Parole board counts 2,324 separate Texas felonies; where will it end?

How many different ways are there to commit felonies in Texas? Certainly more ways than I could ever imagine.

How many different ways are there to commit felonies in Texas? Certainly more ways than I could ever imagine.

I just ran across the Texas Board of Pardons and Parole's "Offense Severity List" approved in April 2007. It was posted in response to a query on the Prison Talk message board. These risk assessments are part of the guidelines ranking each type of felony under Texas state law with a baseline Low, Medium or High risk level. These rankings are supposed to assist the Board of Pardons and Parole identify who should be eligible for release, though the BPP frequently refuses to follow them.

The first thing that popped out at me was the list's length - 65 single spaced pages of lists of different felonies. It wasn't too long ago that the total number of separate felony offenses in Texas was just under 2,000, which I already thought was an eyepopping number. On this list, the Board of Pardons and Parole has identified 2,324 separate acts which the state Legislature has declared felonies!

(When God sat down to author His list of forbidden acts, readers may recall, he could only come up with ten.)

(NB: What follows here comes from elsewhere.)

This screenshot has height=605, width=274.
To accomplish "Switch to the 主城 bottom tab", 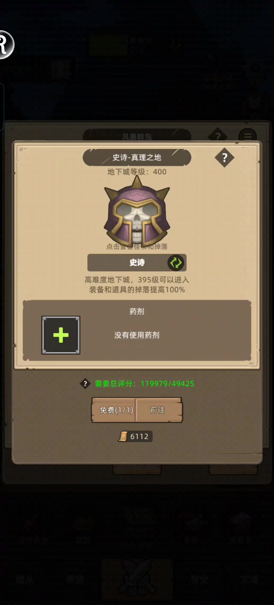I will tap(249, 580).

I was also interested at the rankings for several crimes. A low ranking means you're (theoretically) more likely to be released, while a high ranking should make it harder to get parole. Most violent crimes, kidnappings, murders, robberies, all but a handful of the various types of manslaughter cases all carried a "high" risk ranking. By contrast, military desertion earns a low ranking, as do immigration-related crimes. An improper relationship between a teacher and a student earns a "medium" tag.

Most business-related fraud crimes get low risk labels, while many drug crimes get medium or high.

Gambling crimes mostly are considered low risk, as is simple assault, while "stalking," "extortion" and fixing the outcome of a dog or horse race all make you "medium" risks. Bribery and bribe receiving make you a low risk. However, giving false information to gain credit over $200K makes you a high risk. Burglarizing a home, interestingly, gets you a higher risk factor (M) label than burglarizing a business (L).

See the full list here, but it's still hard to get out of my head: 2,324 separate felonies on the books in Texas, and thousands more misdemeanors beyond that. Talk about overcriminalized.

I've said many times before why I think we wind up with so many complex and redundant laws:

Bills increasing penalties for crimes are to legislators what poetry is to the artist - a written form of self expression. It's a way legislators say, "This is what I stand for. This is what I'm against." Well, who isn't against child molestation? That's hardly the point if jacked up penalties make family members less likely to report crimes.

By now, though, with more than 2,300 felonies on the books, isn't it clear what the politicians are against? Must we really continue to jack up penalties incessantly just to make a statement that's already been made ad nauseum? Marc Levin at the Texas Public Policy Foundation has suggested "Arresting the Growth of Criminal Law in Texas," and I couldn't agree more. The trend in Texas toward over-criminalization had become a caricature already more than a decade ago - today it's just a clusterf#$K.